> _INSTRUCTION_
Please write out again every line starting with the line with "Where should I click to: Open" and going on through the line with "tap(210, 51)", requests included. Scale each coordinate in the answers by 1.25 and round it to a whole number, halves up, keeping the requests unchanged and returning nothing but those lines.

> _EXTRACTED INFORMATION_
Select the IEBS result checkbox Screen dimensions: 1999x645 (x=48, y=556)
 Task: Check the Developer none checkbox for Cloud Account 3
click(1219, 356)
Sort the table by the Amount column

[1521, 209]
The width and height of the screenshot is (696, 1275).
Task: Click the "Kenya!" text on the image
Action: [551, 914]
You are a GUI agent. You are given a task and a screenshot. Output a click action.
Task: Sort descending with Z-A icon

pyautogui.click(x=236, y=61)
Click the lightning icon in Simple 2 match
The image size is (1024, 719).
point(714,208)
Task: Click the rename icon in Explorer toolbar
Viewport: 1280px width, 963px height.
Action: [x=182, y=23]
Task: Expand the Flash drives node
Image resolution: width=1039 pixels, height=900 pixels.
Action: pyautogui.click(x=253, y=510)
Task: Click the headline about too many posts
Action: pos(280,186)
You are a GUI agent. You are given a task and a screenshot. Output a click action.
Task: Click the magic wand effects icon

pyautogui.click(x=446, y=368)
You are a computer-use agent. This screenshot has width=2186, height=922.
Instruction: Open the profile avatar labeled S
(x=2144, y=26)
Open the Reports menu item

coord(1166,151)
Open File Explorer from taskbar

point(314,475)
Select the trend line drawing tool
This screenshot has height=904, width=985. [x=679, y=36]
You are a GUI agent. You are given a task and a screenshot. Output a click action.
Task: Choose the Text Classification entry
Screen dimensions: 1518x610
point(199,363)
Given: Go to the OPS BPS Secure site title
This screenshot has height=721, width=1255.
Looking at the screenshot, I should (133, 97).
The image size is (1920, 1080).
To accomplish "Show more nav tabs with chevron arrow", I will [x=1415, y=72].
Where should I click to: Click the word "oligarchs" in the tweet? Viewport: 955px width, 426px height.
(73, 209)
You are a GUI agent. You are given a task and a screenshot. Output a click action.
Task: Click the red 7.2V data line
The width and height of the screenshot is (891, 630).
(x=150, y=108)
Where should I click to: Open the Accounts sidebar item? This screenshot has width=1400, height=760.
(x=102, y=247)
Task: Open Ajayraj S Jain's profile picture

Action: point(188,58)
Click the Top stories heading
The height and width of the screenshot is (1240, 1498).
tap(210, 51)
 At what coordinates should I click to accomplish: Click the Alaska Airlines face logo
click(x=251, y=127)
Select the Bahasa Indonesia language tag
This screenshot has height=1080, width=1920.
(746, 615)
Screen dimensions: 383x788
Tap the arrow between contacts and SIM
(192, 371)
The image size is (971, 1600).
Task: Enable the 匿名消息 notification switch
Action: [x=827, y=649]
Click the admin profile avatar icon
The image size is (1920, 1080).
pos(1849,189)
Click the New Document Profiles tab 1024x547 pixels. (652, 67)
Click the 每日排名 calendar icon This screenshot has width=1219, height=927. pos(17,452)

> _EXERCISE SOLUTION_
Where should I click to: Open the Accounts sidebar item? This screenshot has width=1400, height=760.
(x=128, y=309)
Task: Open Ajayraj S Jain's profile picture

Action: point(235,73)
Click the Top stories heading
The height and width of the screenshot is (1240, 1498).
tap(263, 64)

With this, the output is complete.